Para essa análise, foram estudados os eventos que ocorrem nas 24 horas que antecedem o abate dos animais nos frigoríficos. “Parece pouco tempo, mas não é. A maneira como os animais são tratados nesse período influencia, inclusive, a qualidade da carne que é colocada na mesa”, enfatiza Dalla Costa. Os animais que chegam até a indústria devem estar limpos, saudáveis, sem hematomas nem machucados, não estressados, aptos ao manejo, com adequado desenvolvimento muscular e capacidade motora.

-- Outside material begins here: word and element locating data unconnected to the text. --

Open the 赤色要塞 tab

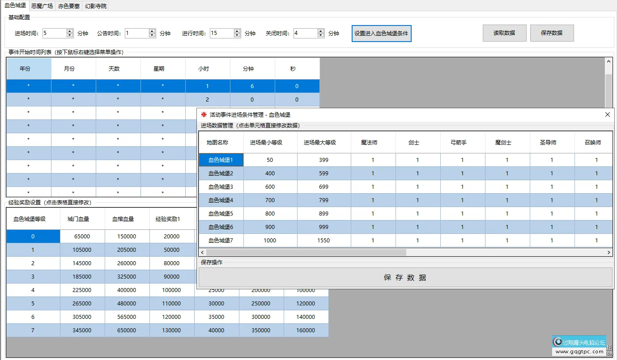point(69,6)
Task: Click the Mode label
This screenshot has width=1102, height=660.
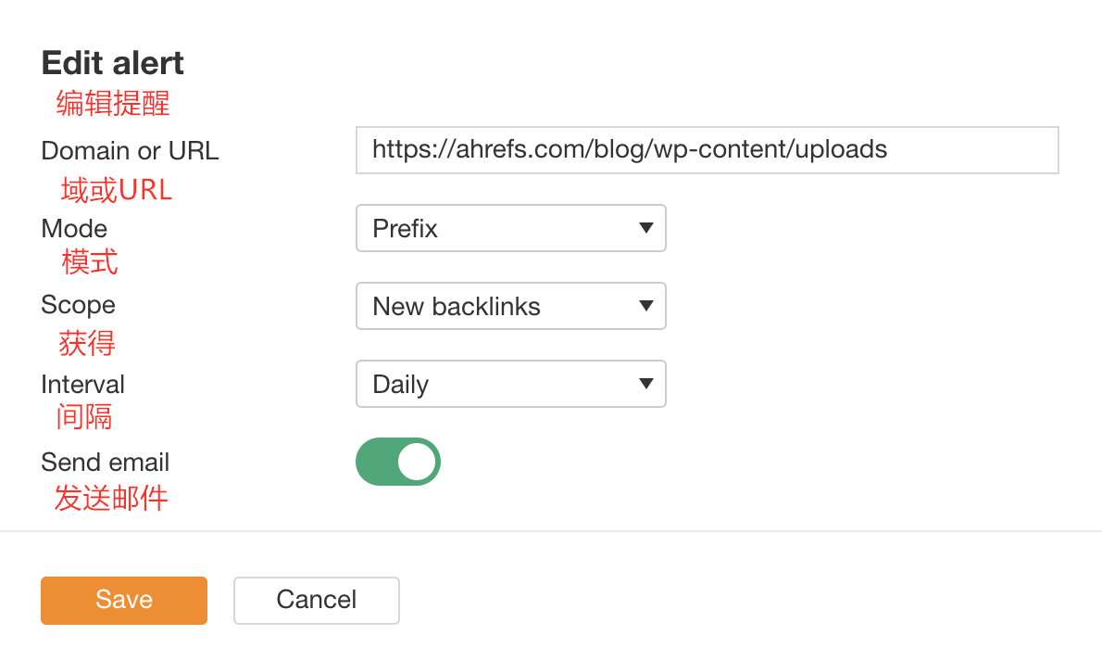Action: (x=74, y=228)
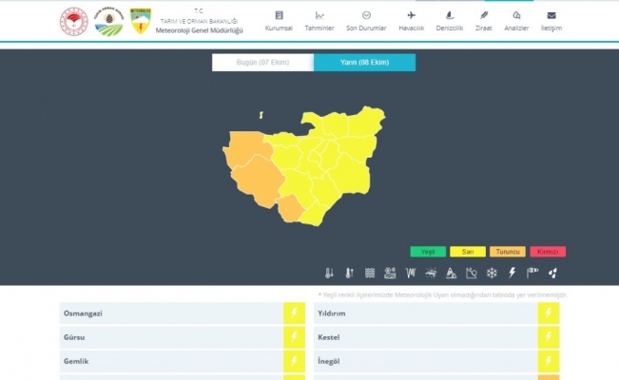Go to the İletişim page
Image resolution: width=619 pixels, height=380 pixels.
(x=551, y=21)
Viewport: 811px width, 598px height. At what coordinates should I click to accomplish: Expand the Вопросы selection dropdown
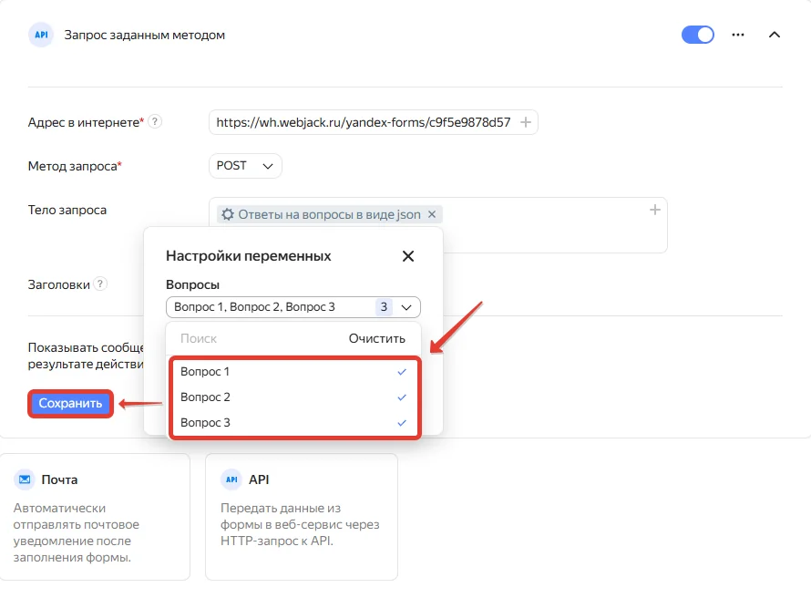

O trabalho de pesquisa levou em conta 96 variáveis relacionadas ao ambiente, às instalações e ao manejo dos animais na granja, no embarque, no transporte, no desembarque e no período de descanso no frigorífico, e à tipificação das carcaças. “Os resultados evidenciaram que a incidência de fratura sacral foi a maior causa de condenações de carcaças nos frigoríficos estudados”, revela o pesquisador, afirmando que esse tipo de fratura acontece devido à forte contração muscular que pode ocorrer durante o atordoamento elétrico dos suínos. Portanto, grande parte das condenações foram causadas quando os animais já estavam dentro do frigorífico, na última fase desse manejo. As condenações por fratura, fratura sacral e hematomas representaram 40% do total.

Especialista em bem-estar animal da Proteção Animal Mundial (World Animal Protection), Paola Rueda diz que a cadeia produtiva dos suínos é uma das mais delicadas nesse aspecto. Para ela, uma das primeiras e fundamentais ações seria abolir as gaiolas em todas as fases de produção. Geralmente as gaiolas são empregadas na gestação e na lactação. “Além disso, é preciso usar densidades adequadas de animais nas baias e diminuir o uso das mutilações e, se necessárias, usar analgesia e anestesia. Além disso, definir protocolos adequados de eutanásia e planos de contingência para situações críticas como a greve dos caminhoneiros”, recomenda.

Avanços na indústria e no campo

A Proteção Animal Mundial observa avanços nas ações das agroindústrias visando o bem-estar animal. “[Essa evolução é percebida] principalmente em temas que afetam diretamente o consumidor. É notório que nos últimos anos as empresas desenvolveram muito seus protocolos de bem-estar no transporte e no frigorífico e também no campo”, relata Paola.

A Cooperativa Frimesa, por exemplo, tem um programa chamado Suíno Certificado Frimesa, que abrange cinco grandes pilares de produção, sendo um deles o bem-estar animal. Fabiane Bachega, da gerência de suínos da empresa, diz que são realizados treinamentos para os produtores de suínos e auditorias periódicas das granjas.

“São verificados os princípios do bem-estar animal, como boa alimentação, bom alojamento, boa saúde e comportamento adequado. Já no frigorífico, temos o médico veterinário responsável pelo bem-estar animal que acompanha as etapas do desembarque, alojamento dos animais em baias de descanso e abate e são realizadas auditorias diárias que avaliam desde o manejo até o momento em que os suínos são insensibilizados”, conta.

Assim mesmo, Fabiane reconhece a dificuldade de aplicar os preceitos de bem-estar na produção. Por isso, diz que são feitos treinamentos periódicos para os funcionários do frigorífico, equipe técnica de suínos e transportadores dos animais vivos. “Precisamos capacitar e conscientizar constantemente as pessoas envolvidas no processo, e aplicar isso no dia a dia,” afirma.

Machucados e estresse aparecem na carne

Além das perdas quantitativas, o quadro de estresse apresentado pelos suínos tem impacto também sobre a qualidade da carne. É que os animais submetidos a estresse crônico terão suas reservas de glicogênio, principal fonte energética nas células animais, precocemente esgotadas, produzindo pouco ácido láctico e insuficiente acidificação post-mortem, o que provoca uma carne classificada como DFD (do inglês “escura, firme e seca”).

Já se o agente causador do estresse aparecer próximo ao abate, o metabolismo muscular aumenta, causando aumento da concentração de lactato e a queda do pH no músculo. O resultado é uma carne PSE (do inglês “pálida, flácida e exsudativa”, que libera um líquido de aparência viscosa). “Em qualquer desses dois casos, esses problemas resultam em menor aceitação dos cortes ‘in natura’ por parte do consumidor, uma vez que essas características são visíveis, além de aumentar o risco de contaminação microbiana das carcaças e reduzir o tempo de prateleira do produto”, explica o pesquisador da Embrapa.